== YOUR OBJECTIVE ==
Your task is to copy each line of the material below that includes "computer".

== RECORDS TO USE ==

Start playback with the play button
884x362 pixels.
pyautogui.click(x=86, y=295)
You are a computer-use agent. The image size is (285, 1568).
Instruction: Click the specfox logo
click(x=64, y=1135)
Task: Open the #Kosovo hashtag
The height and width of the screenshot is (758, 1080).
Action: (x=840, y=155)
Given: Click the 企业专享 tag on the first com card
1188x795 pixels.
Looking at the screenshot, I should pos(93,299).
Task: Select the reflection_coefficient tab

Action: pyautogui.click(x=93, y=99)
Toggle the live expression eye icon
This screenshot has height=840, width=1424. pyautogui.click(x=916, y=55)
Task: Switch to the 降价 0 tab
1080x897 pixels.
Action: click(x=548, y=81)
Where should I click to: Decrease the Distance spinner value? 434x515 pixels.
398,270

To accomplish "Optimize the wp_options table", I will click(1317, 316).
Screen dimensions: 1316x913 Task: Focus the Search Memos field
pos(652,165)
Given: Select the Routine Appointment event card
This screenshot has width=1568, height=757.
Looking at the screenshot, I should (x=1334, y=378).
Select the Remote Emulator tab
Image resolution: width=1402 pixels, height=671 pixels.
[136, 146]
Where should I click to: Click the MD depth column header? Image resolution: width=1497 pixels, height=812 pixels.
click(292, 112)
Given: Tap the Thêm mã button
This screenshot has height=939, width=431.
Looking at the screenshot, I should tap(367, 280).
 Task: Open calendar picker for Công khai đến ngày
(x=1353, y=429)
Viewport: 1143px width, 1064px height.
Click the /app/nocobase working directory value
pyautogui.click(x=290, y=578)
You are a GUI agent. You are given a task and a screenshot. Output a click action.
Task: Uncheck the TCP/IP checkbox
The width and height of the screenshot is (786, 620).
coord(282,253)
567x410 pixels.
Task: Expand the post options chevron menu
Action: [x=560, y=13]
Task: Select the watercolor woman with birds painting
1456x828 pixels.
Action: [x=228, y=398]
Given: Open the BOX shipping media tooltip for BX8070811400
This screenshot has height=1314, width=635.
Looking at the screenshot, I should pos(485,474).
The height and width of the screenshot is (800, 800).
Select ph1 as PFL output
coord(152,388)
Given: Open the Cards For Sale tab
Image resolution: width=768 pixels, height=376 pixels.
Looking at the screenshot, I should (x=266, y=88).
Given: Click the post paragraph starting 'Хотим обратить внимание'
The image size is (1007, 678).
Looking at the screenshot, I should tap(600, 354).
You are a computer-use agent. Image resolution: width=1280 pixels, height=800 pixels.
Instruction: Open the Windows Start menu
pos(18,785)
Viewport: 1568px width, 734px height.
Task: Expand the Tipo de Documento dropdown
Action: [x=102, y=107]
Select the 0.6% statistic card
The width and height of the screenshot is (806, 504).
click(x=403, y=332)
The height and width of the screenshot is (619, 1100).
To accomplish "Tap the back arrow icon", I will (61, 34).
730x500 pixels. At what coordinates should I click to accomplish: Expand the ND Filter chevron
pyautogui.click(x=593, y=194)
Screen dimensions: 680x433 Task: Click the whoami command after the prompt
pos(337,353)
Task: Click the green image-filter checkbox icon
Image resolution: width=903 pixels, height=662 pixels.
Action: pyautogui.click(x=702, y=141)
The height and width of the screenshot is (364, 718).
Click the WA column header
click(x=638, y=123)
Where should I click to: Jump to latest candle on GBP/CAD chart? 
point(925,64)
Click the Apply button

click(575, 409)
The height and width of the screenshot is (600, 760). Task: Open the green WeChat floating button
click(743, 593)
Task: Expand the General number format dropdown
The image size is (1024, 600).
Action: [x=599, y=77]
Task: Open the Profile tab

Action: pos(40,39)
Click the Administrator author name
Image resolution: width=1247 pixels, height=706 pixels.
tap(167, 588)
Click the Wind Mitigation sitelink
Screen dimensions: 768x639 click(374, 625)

== WRITTEN SOLUTION ==
You are a computer-use agent. The image size is (285, 1568).
You are a computer-use agent. Image resolution: width=1280 pixels, height=800 pixels.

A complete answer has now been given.